A recent survey showed that Wyoming residents support public education in the face of budget cuts.
A July telephone survey of 500 registered Wyoming voters found that 78 percent of voters would support tax increases if the money went to fund K-12 schools, though the amount varies.
Public Opinion Strategies, a national Republican pollster, conducted the statistically valid survey.
Kathy Vetter, president of the Wyoming Education Association, said she commissioned the survey to better understand how Wyoming residents feel about funding public education.
“The main reason is that we wanted to find out how the voters in Wyoming feel about K-12 education funding and how they feel about the possible revenue streams that the Legislature talked about last year,” Vetter said. “I think it shows that the citizens of Wyoming highly value our education.”
Four in 5 Wyoming voters surveyed said that even with tough economic times, K-12 public school budgets in Wyoming shouldn’t be cut further.
Last winter legislators trimmed $34 million but still face a shortfall between spending and revenue that could reach $530 million in the upcoming two-year budget cycle that begins in July.
Perhaps most surprisingly, the poll shows that support for raising taxes crosses party lines. The Republican Party is usually against raising taxes.
The Casper Star-Tribune reported in August that Gov. Matt Mead said he’d generally rather dip into the state’s cash reserves than raise taxes.
The survey consisted of 67 percent Republican voters, with 13 percent independents and 20 percent Democrats polled — numbers that are consistent with the makeup of Wyoming.
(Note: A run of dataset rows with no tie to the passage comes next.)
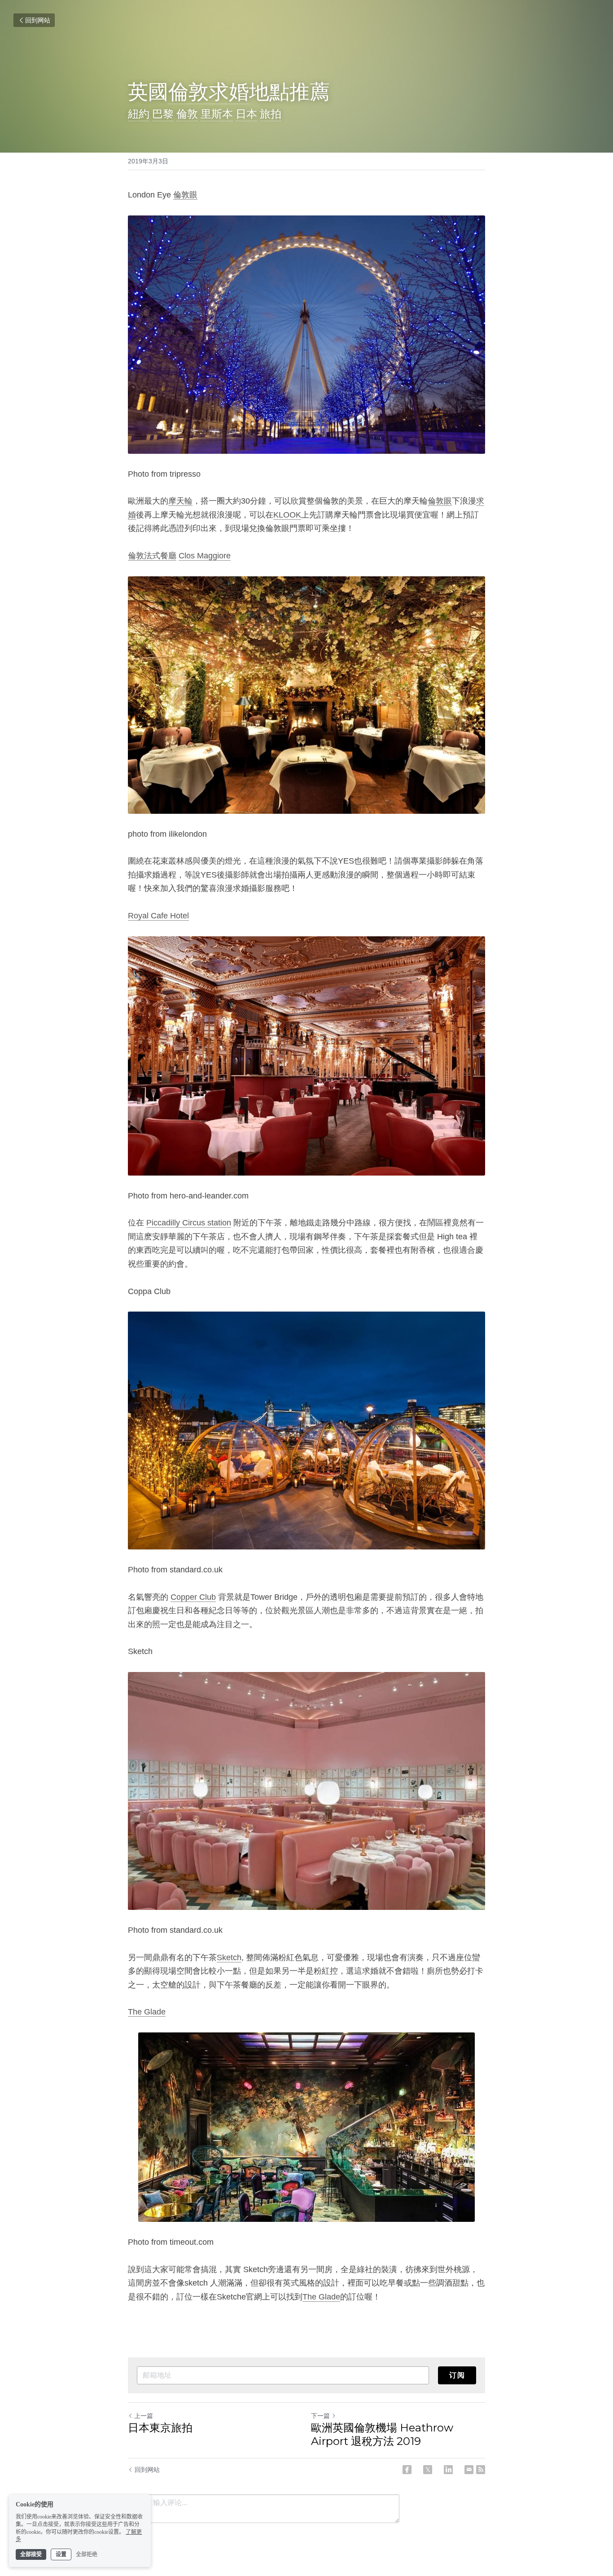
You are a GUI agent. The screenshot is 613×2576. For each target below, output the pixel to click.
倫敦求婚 (208, 91)
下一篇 (320, 2415)
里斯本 (217, 113)
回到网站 (37, 20)
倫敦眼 (185, 194)
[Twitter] (427, 2469)
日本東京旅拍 (160, 2427)
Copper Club (193, 1597)
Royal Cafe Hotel (158, 915)
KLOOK (287, 514)
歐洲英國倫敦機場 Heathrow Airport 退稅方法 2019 (382, 2434)
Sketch (229, 1957)
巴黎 (163, 113)
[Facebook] (407, 2469)
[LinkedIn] (448, 2469)
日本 (246, 113)
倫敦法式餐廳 (152, 555)
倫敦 (187, 113)
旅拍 (270, 113)
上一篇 (143, 2415)
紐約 (138, 113)
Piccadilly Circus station (188, 1222)
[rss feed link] (480, 2469)
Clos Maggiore (205, 555)
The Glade (147, 2011)
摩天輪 (180, 500)
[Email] (468, 2469)
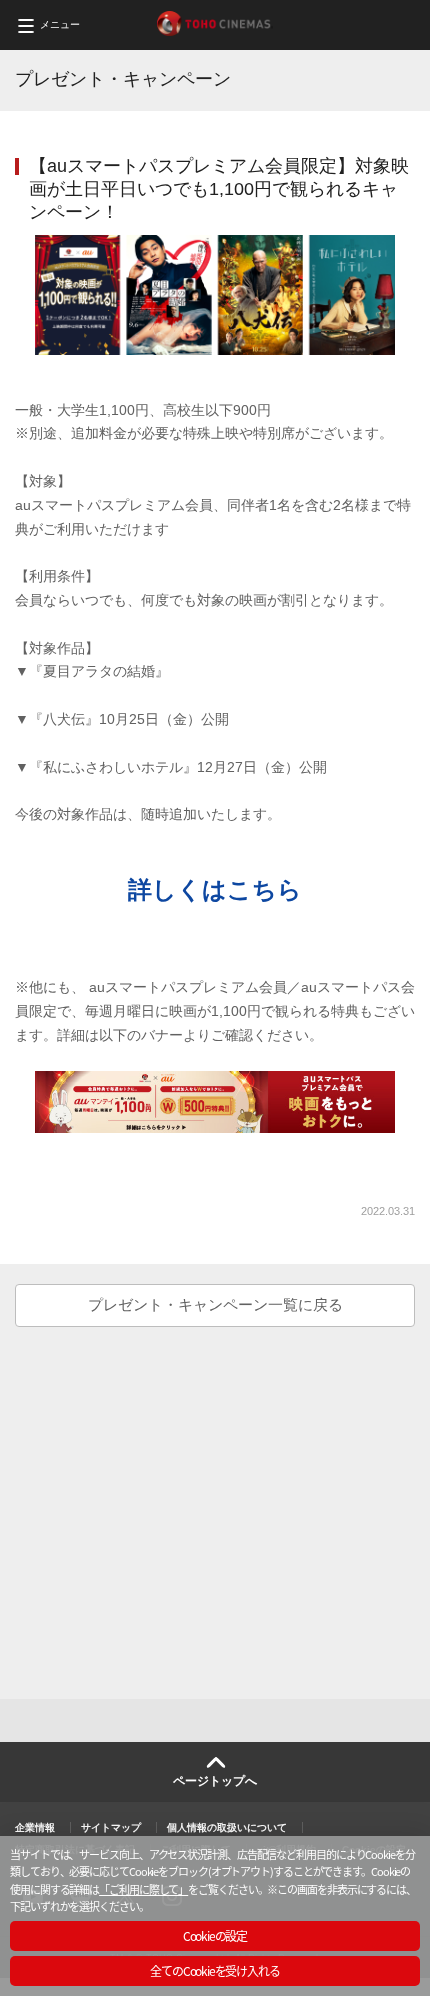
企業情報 (35, 1827)
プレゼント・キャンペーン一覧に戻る (215, 1304)
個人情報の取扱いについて (227, 1827)
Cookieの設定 (215, 1935)
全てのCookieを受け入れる (214, 1970)
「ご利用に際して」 (143, 1889)
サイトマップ (111, 1827)
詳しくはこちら (215, 889)
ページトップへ (215, 1781)
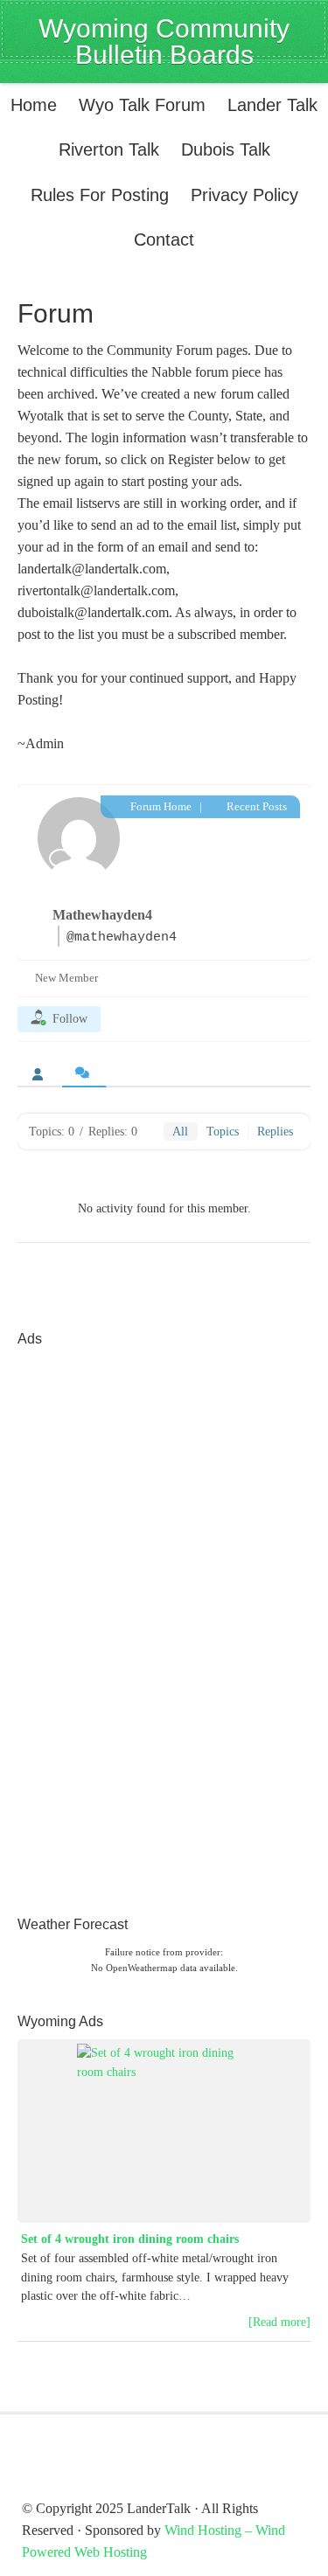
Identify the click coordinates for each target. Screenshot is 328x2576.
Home (33, 105)
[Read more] (279, 2322)
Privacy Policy (244, 195)
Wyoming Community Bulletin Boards (164, 41)
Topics (222, 1131)
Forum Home (160, 806)
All (180, 1131)
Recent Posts (255, 806)
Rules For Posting (100, 195)
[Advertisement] (87, 1619)
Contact (164, 239)
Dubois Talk (221, 149)
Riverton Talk (104, 149)
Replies (275, 1131)
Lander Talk (268, 105)
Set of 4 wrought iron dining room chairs (130, 2239)
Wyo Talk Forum (142, 105)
Of those polled, 74 percent of Republicans said they were willing to pay more in taxes to fund education, while 84 percent of independents and 88 percent of Democrats were in support, too.
“I was a little bit surprised,” Vetter said of the bipartisan support. “With us using the largest Republican pollster in the nation and polling every single county in a representative way, I was pleasantly happy with the way it turned out — people across political lines do support our education.”
The amount people were willing to add to their taxes varied. Thirty-two percent were comfortable with $200 or more a year, 10 percent with $150 more, 15 percent with $100 more and 21 percent with $50 or less.
The survey found the most support for increasing state taxes on wind energy production, mining, and oil and gas, and less support for increasing the state sales tax or property taxes.
The survey also showed that 78 percent of voters think education spending is where it should be or falling short, and 16 percent believe education spending is more than what it should be.
Legislators have compared education spending in Wyoming with the budgets of neighboring states in the past and pointed out that our state spends much more per student. But the survey also showed that voters think the best ways to maintain the quality of public schools are costly, like maintaining teacher pay and small classroom sizes.
The Legislature decides what a quality education entails by determining what’s called a “basket of goods” and how much it costs to provide those services.
The basket, Vetter said, should provide a well-rounded education for all students in the state, no matter where they live.
“That way they are prepared for whatever they decide to do after they graduate from high school,” Vetter said. “In these days young people change jobs a lot more often, so we need to make sure they receive that well-rounded education so they are continuing to learn throughout their lifetime.”
Vetter said she is optimistic that support for public education won’t falter.
“If you look at the history, our elected officials do have a history of supporting education in Wyoming,” she said. “I hope that continues.”